Archived Opinion

The longer it lasts, the more meaningful it becomes

op frDozing in and out of sleep on the flight home from Leon, Nicaragua, I was thinking about circles. More to the point, I was contemplating the work of my father-in-law, Bill Sullivan, at the hospital in Leon, the Hospital Escuela Oscar Danilo Rosales Arguello.

I had read something recently about people who lead meaningful lives and how they move in circles, how as they circle back to relationships, places, or important work they add layers of emotional depth to their existence. Returning again and again to those touchstones, everything becomes more relevant and worthwhile as all those interactions add up over days, months and years.

Bill has been going to Leon at the same time each year for more than 20 years, back to the same rundown hospital on a back street in Nicaragua’s third-largest city. He works up to 10 hours a day doing surgeries with equipment that would likely be thrown away if found in any U.S. hospital. 

He and the other American doctors and nurses who come with him and those who come at other times of the year with other teams are all part of the nonprofit Project Health for Leon. The nonprofit was started by Raleigh cardiologist Dr. John Paar in 1985 and has been associated with Wake Medical Center in Raleigh and the Brody School of Medicine at East Carolina University in Greenville. In addition to performing surgeries, the participants also lug supplies and equipment that they begged from places in the U.S. The nonprofit has no salaried employees and is run by medical professionals who volunteer their time.

I don’t pretend to know much about the nonprofit, but I have been privy to my father-in-law’s work because of my wife’s involvement.
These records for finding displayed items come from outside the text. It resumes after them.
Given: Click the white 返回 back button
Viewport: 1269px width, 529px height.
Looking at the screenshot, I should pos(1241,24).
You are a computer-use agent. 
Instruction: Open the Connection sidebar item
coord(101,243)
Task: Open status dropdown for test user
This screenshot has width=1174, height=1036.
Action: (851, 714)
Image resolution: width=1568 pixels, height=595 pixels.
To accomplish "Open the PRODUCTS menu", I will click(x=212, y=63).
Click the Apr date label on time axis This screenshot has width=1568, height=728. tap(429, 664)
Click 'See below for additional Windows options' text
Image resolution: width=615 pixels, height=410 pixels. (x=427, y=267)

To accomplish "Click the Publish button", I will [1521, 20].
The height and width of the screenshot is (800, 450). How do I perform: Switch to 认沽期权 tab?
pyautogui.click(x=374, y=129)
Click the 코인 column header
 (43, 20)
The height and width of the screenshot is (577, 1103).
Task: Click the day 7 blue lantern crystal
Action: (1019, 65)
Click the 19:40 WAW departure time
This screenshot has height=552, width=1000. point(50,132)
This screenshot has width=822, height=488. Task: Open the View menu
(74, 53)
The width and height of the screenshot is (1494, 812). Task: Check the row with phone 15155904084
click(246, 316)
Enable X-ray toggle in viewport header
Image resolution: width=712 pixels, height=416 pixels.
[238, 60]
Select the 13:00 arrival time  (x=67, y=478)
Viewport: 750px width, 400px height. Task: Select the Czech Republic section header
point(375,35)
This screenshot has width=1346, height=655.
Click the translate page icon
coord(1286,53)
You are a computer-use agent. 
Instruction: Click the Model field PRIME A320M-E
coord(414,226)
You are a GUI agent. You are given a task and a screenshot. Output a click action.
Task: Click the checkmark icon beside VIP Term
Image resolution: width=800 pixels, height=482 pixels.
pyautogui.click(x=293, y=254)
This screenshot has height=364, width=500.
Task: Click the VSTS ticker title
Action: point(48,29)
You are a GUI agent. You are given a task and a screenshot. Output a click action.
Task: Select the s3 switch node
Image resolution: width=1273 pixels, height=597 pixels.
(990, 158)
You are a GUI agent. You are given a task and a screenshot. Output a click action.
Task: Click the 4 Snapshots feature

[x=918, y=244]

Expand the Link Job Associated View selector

She’s been accompanying him on the trips for about 14 years.

In April I and many other members of our family went to Leon because Bill was being honored by the hospital for his years of service. What I learned was that more important than all those hundreds of surgeries he’s performed, perhaps, is the training he has provided to Nicaraguan doctors. Bill has helped convince administrators at Wake Med over the years to allow several dozen interns and doctors from Leon to visit operating rooms in the U.S. to improve their skills and learn from doctors here. Everyone here knows about our healthcare bureaucracy and all its requirements and limitations, so one can only imagine the immense red tape that has to be cut through to keep a program like this going.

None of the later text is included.